Diversi artisti producono più arte applicata che arte concettuale. Alcuni sono dediti ad una sperimentazione sulla tecnica che forse li limita un po’. Sembra quasi che perdano la visione d’insieme, intrappolati nel dettaglio del procedimento realizzativo. Comunque i prodotti sono generalmente di qualità e sono disponibili a prezzi interessanti per molti collezionisti privati.
Altri autori invece sono delle personalità più singolari e definite, e la loro arte va oltre la tecnica usata. Una che ho ammirato è stata Barbara Salvucci, romana, la cui ricerca è rigorosa: un segno, una spirale che si avvolge nelle tre dimensioni e si concreta come opera scultorea, è la matrice di una serie di rappresentazioni mediate da tecniche differenti: dal disegno a penna, alla fotografia, alla stampa su tessuto, su plexiglas, su metallo, fino alla stampa a rilievo su carta bianca.
I dipinti di Kieran Ingram, olio su tela, tecnica impeccabile da maestro d’accademia, ispirano un grande rigore unito ad una grande libertà. Un vaso smaltato, lucido, rotondo, è in caduta libera. Il pittore lo rappresenta dapprima intero, poi spaccato in pezzi, in quattro vedute. Te lo guardi e riguardi e percepisci la velocità bloccata del precipitare, l’aria e lo spazio intorno all’oggetto.
Poi c’è il lavoro paziente di Merna Liddawi, artista giordano-britannica, che produce piccoli oggetti gesso trattati con strati di pigmenti naturali, da lei stessa preparati con materiali naturali, con tecniche antiche. Poi su tutto adagia un foglio d’oro zecchino, che racconta il momento culminante di quella che per lei è una meditazione, un incontro con Dio.

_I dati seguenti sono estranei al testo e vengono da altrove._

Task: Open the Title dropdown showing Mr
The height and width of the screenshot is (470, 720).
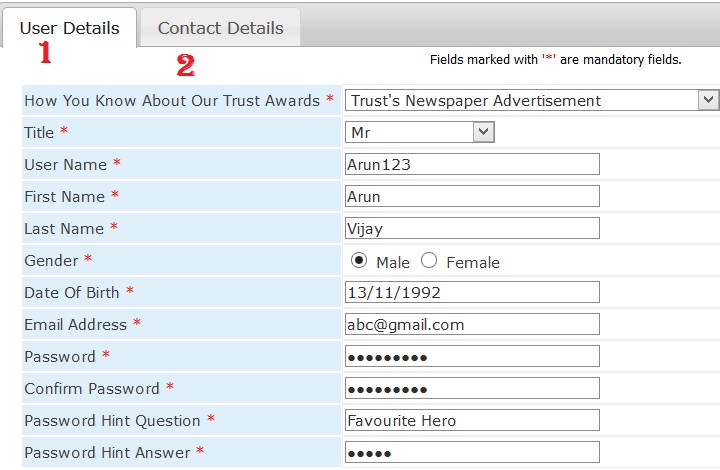Action: 420,132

Non riuscirò a rendere giustizia con le mie foto, fatte senza luce, ai disegni a carboncino di Jemma Appleby, che rappresenta con una precisione fotografica, scenari architettonici immaginari.
La tedesca Tanja Bürgelin Arslan, artista profondamente religiosa usa mezzi diversi: la fotografia, la pittura, la scultura. La sua rappresentazione della Gloria di Dio è un oggetto composto di chiodi e filamenti di ottone dorato. Nella la hall dell’albergo invece c’è una sua istallazione suggestiva: frasi di preghiere in tutte le lingue del mondo sono sospese tra due specchi che si riflettono all’infinito. Un’idea di comunicazione continua tra la terra e il cielo resa in modo plastico non figurativo.
Mi piacerebbe avere il parere di altri visitatori di Artrooms 2018, sia di Roma che di Londra e soprattutto di qualche artista o collezionista. A me sembra un’esperienza utile per entrare in contatto con nuovi estimatori. Voi che ne dite?